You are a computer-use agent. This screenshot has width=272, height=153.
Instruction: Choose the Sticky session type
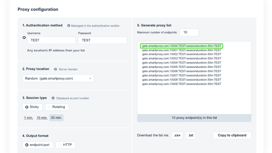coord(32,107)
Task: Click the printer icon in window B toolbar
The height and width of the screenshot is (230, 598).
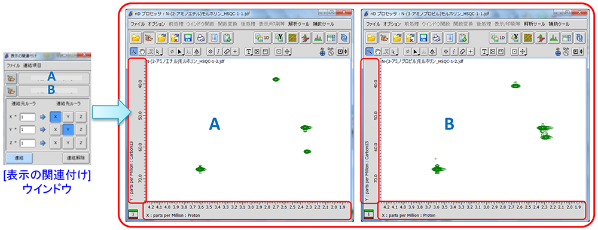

━━━━━━━━━━━━━━━━━━━━

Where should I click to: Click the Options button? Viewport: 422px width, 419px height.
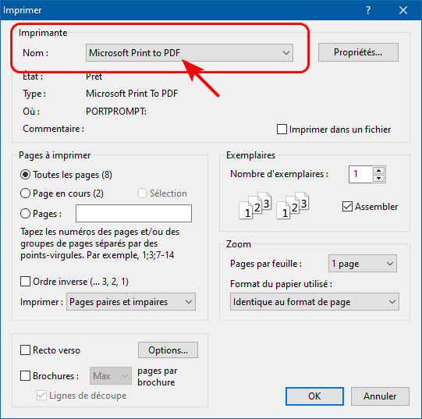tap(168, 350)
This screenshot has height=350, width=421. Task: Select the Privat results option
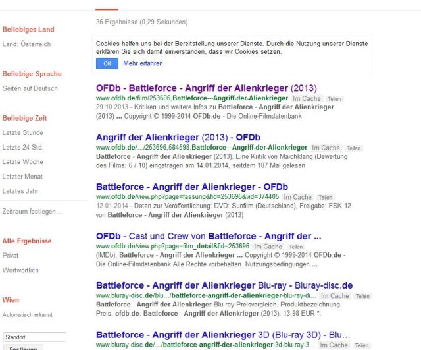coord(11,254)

━━━━━━━━━━━━━━━━━━━━

Output the data from the line with "Where should I" to the line with "coord(11,254)", both included, as a JSON list of strings with one string per line. Skip blank lines and omit the pictures.

FINISHED EXERCISE
[
  "Where should I click to: Click the Options button? Viewport: 422px width, 419px height.",
  "tap(168, 350)",
  "This screenshot has height=350, width=421. Task: Select the Privat results option",
  "coord(11,254)"
]